L2 vs. L3: The general-purpose lens (L2) captures the big picture -- "day vs. night." The domain lens (L3) goes deeper, distinguishing weather conditions, time-of-day nuances, and traffic volume within each cluster. Even a single-class dataset contains multi-layered structures that directly affect AI training outcomes.

5

The Video Frame Trap — When 60,000 Images Become a Liability

There is another critical issue hiding in this dataset.
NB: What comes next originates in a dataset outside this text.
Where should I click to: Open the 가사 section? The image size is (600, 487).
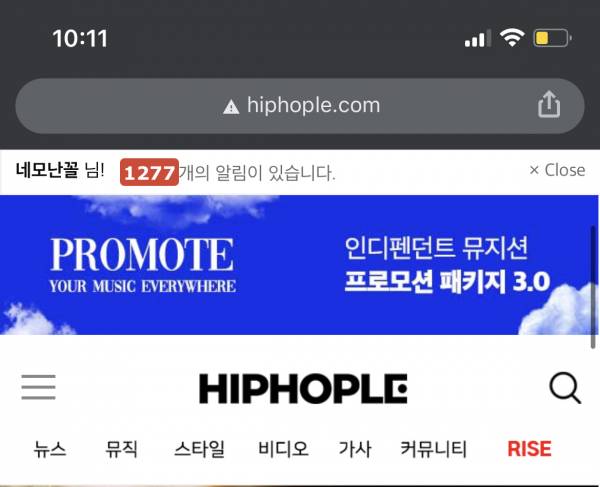[x=355, y=449]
DataClinic's nearest-neighbor analysis reveals that the most similar images are clustered in consecutive frame numbers.

Consecutive frames 00003741 through 00003745 — nearly identical daytime intersection scenes treated as five "independent" data points

Frames 00003741, 00003742, 00003743 -- these are consecutive frames captured within the same second. A CCTV camera extracts dozens of frames per second, so adjacent frames capture virtually the same scene. Another sequential group, 00058638 through 00058642, shows the same pattern.

Overfitting Warning

When consecutive frames are treated as independent samples, the AI ends up memorizing the same scene multiple times. The number 61,545 looks impressive, but without frame sampling, the actual information content may be equivalent to just a few thousand images. It is diversity, not volume, that determines AI performance.

Conversely, the farthest (most dissimilar) images concentrate in nighttime scenes. Frames 00039949 (density 0.268), 00050352 (0.179), and 00050330 (0.136) represent the images most distant from the typical daytime pattern -- nighttime scenes dominated by intense headlight glare and heavy traffic.

The core of the video frame trap: Consecutively captured frames are not statistically independent. Training directly on this data means (1) redundant daytime frames dominate the learning signal, (2) nighttime outliers become even more marginalized, and (3) the model becomes an AI that only recognizes "daytime intersections." Frame-interval sampling (extracting 1 frame every N frames) or embedding-based deduplication is essential.

6

Real-World Impact — What Happens When You Train Autonomous Driving AI on This Data

The day/night bifurcation and video frame duplication in the Wangsandeul dataset carry real consequences for production AI systems. This is not a hypothetical scenario. It is a concrete risk for every autonomous driving, smart city, and traffic management AI that trains on CCTV video data.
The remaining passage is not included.